::: DATA TO USE :::
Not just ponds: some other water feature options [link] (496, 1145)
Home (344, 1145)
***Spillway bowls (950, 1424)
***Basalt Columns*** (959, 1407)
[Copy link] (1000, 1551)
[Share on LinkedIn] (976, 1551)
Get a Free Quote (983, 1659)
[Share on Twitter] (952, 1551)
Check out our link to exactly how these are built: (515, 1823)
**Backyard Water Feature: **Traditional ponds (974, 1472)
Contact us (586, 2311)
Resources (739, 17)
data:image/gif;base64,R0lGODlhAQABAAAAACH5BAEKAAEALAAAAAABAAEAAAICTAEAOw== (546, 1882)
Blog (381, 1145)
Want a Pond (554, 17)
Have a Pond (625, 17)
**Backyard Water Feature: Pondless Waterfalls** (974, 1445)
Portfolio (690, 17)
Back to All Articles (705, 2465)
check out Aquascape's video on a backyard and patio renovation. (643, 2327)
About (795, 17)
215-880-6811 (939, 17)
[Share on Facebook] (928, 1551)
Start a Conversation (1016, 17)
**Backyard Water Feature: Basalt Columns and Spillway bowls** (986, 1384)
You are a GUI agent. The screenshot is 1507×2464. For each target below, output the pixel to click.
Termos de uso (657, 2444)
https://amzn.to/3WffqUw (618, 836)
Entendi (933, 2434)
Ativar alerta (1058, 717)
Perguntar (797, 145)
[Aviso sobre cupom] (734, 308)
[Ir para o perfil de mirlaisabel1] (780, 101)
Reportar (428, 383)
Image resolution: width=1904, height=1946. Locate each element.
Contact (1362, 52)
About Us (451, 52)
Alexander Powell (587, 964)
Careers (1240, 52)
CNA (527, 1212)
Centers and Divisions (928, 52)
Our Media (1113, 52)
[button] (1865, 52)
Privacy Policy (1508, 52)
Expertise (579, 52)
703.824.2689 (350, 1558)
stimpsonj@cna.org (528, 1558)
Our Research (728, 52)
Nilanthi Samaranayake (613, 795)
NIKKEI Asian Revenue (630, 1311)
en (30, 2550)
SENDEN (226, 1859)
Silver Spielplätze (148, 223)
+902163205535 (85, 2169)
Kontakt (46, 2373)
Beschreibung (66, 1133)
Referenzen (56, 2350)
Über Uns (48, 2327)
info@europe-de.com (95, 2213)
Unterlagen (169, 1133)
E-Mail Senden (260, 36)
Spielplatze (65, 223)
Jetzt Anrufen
:::
Each line from the one with "stimpsonj@cna.org (528, 1558)" through the end of the entries above is to be returned word for word. Nothing else belongs in the answer.

- _EXERCISE OUTPUT_:
stimpsonj@cna.org (528, 1558)
Our Research (728, 52)
Nilanthi Samaranayake (613, 795)
NIKKEI Asian Revenue (630, 1311)
en (30, 2550)
SENDEN (226, 1859)
Silver Spielplätze (148, 223)
+902163205535 (85, 2169)
Kontakt (46, 2373)
Beschreibung (66, 1133)
Referenzen (56, 2350)
Über Uns (48, 2327)
info@europe-de.com (95, 2213)
Unterlagen (169, 1133)
E-Mail Senden (260, 36)
Spielplatze (65, 223)
Jetzt Anrufen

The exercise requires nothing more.